** Lista de atividades **
(A) De acordo com o resumo do texto sobre insolvência transnacional, que fenômeno faz com que a falência de uma empresa alcance indivíduos além de suas fronteiras?
(B) Indique todos os autores cujos nomes aparecem no texto sobre insolvência transnacional.

** Bloco de texto **
--------------------------------
INSOLVÊNCIA DE EMPRESAS COM RESPALDO TRANSNACIONAL E O PRINCÍPIO DA RECIPROCIDADE[1]

 

 

                                                                                              Gabriel Afonso Carvalho Fonseca[2]

                                                                                              Ricardo Albuquerque Ferro Alves²

                                                                                                               José Humberto Oliveira[3]

Sumário: 1 INTRODUÇÃO; 2 Falência de empresas e questões procedimentais; 3 UNCITRAL: Criação de uma Lei Modelo; 3.1 Lei Modelo no Brasil;  3.2 Princípio da Reciprocidade como solução; 4 Considerações Finais; Referências.

 

RESUMO

 

 

No presente projeto a ser desenvolvido, pretende-se analisar a falência das empresas e como isso vêm a repercutir em território estrangeiro, bem como a utilidade da Lei Modelo criada pela UNCITRAL e, portanto, a necessidade do princípio da reciprocidade entre países. Isso devido ao fato de que por conta do fenômeno da globalização, quando uma empresa venha a falir, pode não apenas envolver os indivíduos da mesma localidade desta ou localidades próximas. Com isso vêm a envolver indivíduos além das fronteiras desta empresa que vêm a falir, com isso, um procedimento que por si só já vêm a ser complexo e moroso, torna-se mais ainda difícil de ser resolvido, tornando-se imprescindível para o caso uma Lei que regule tais casos.

Palavras-chave: Falências de Empresas Internacionais; Lei Modelo. 

                                                                                    

1 INTRODUÇÃO

 

Nesta etapa do curso de Direito, quando se começa a estudar a disciplina de Falência e Recuperação de empresas, aquilo que se imagina é que o processo de falência pode vir a ser algo moroso e bastante complexo em alguns detalhes. Com isso, percebe-se o quanto vêm a ser algo complicado para os litigantes participar de tal procedimento. Ao se deparar com a possibilidade de haver procedimento para saldar essa dívida, que vai para além do território, a primeira coisa que vêm em mente é que isso irá envolver procedimentos mais e mais complexos e que no fim das contas, aqueles que visam a recuperação de seu capital investido, seja em algum produto ou como sócio da própria empresa, podem não sair com suas pretensões satisfeitas.
--------------------------------
** Conjunto de dados **
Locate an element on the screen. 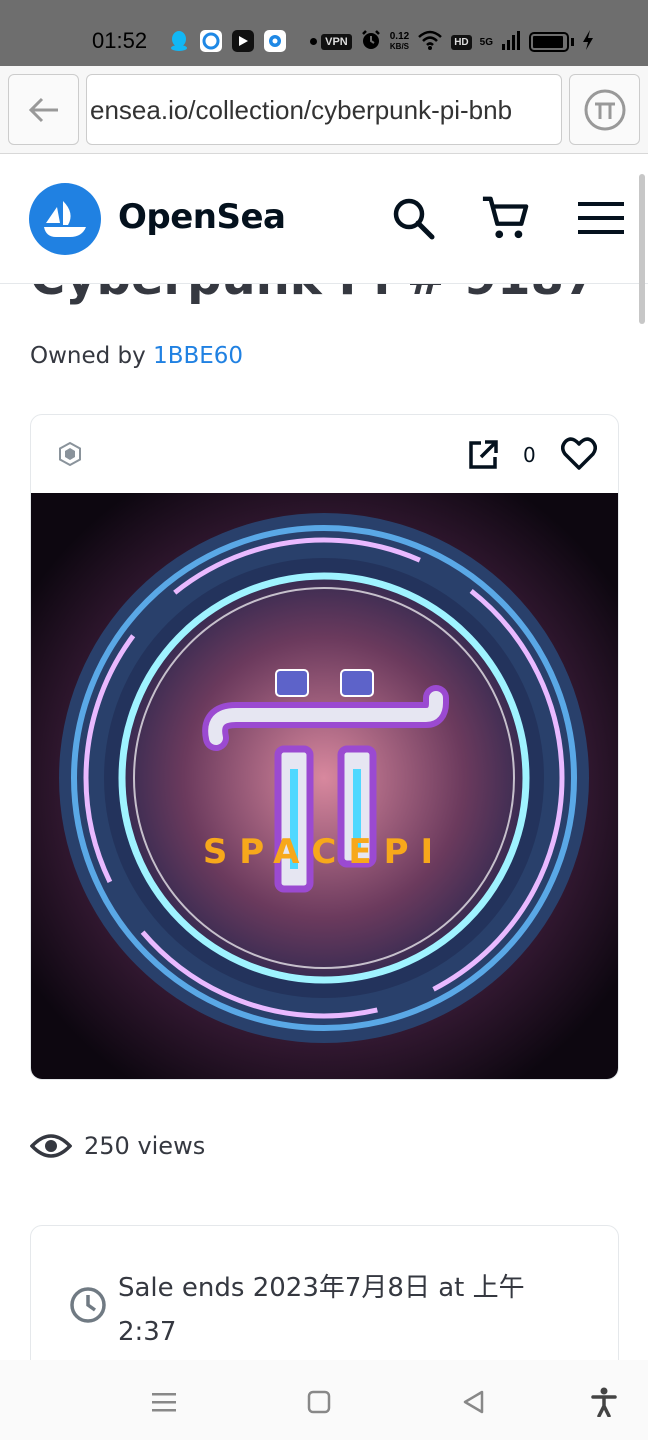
--------------------------------
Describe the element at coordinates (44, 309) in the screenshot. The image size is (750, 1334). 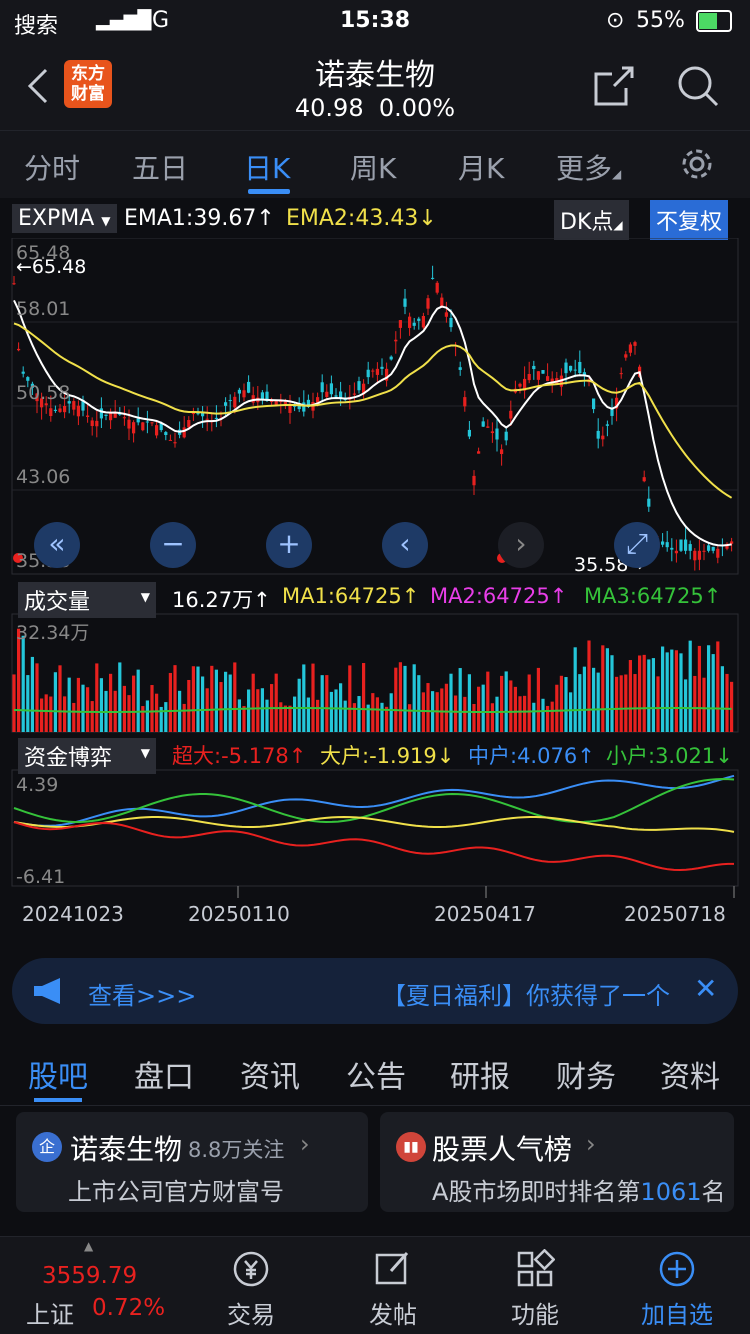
--------------------------------
** Suas respostas **
(A) O fenômeno da globalização.

(B) Gabriel Afonso Carvalho Fonseca, Ricardo Albuquerque Ferro Alves e José Humberto Oliveira.